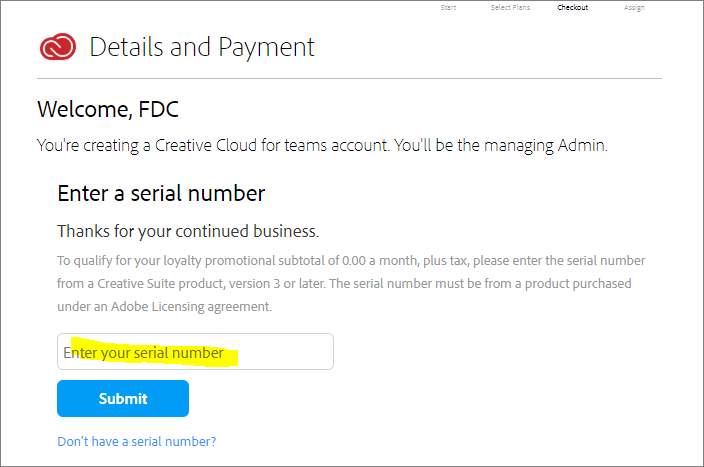The height and width of the screenshot is (467, 704).
Task: Click the "Enter a serial number" heading
Action: pos(161,194)
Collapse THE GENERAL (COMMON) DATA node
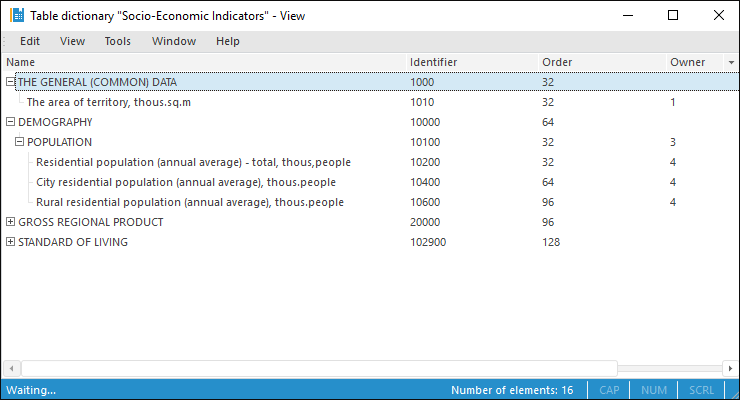 click(10, 82)
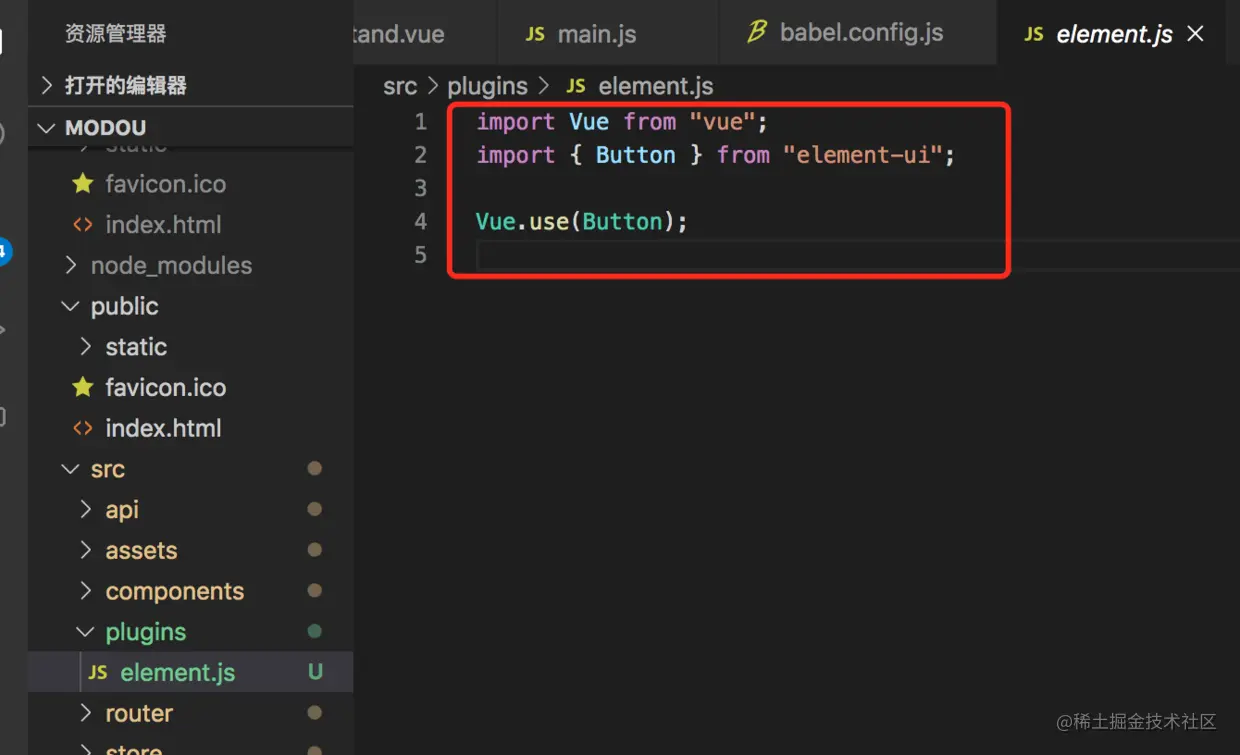The image size is (1240, 755).
Task: Click the JS icon beside element.js in the tree
Action: click(x=98, y=672)
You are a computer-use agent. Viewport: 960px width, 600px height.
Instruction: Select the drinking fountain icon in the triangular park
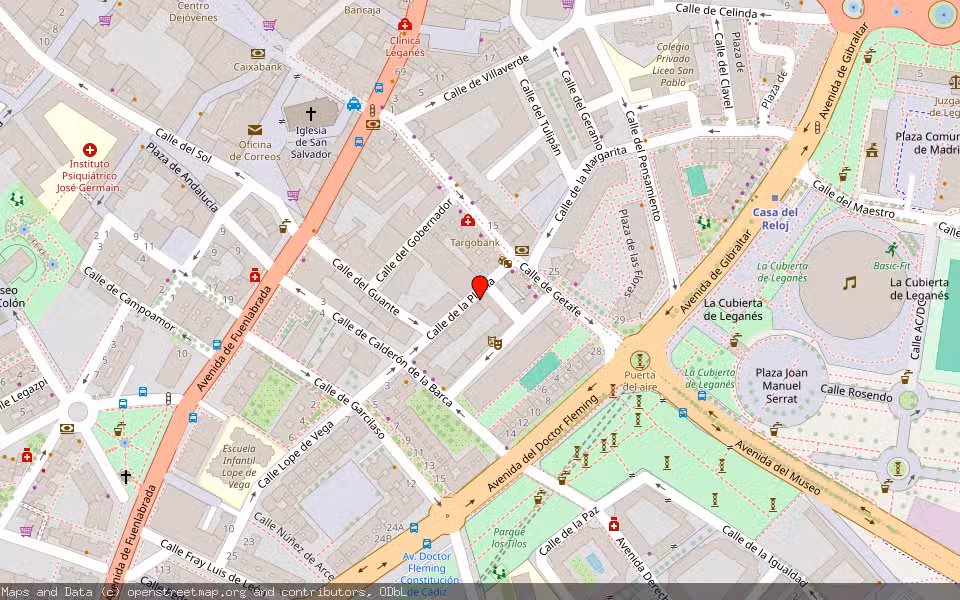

==================================================

GIVEN PROBLEM ::
Recast all of the material above as a Markdown table with the columns "No." and "Text", one row per line: the row number in "No." and the line itself in "Text". Skip blank lines and leave the pictures out.

OUTPUT FOR THIS EXERCISE ::
| No. | Text |
|---|---|
| 1 | The height and width of the screenshot is (467, 704). |
| 2 | Task: Click the "Enter a serial number" heading |
| 3 | Action: pos(161,194) |
| 4 | Collapse THE GENERAL (COMMON) DATA node |
| 5 |  click(10, 82) |
| 6 | The image size is (1240, 755). |
| 7 | Task: Click the JS icon beside element.js in the tree |
| 8 | Action: click(x=98, y=672) |
| 9 | You are a computer-use agent. Viewport: 960px width, 600px height. |
| 10 | Instruction: Select the drinking fountain icon in the triangular park |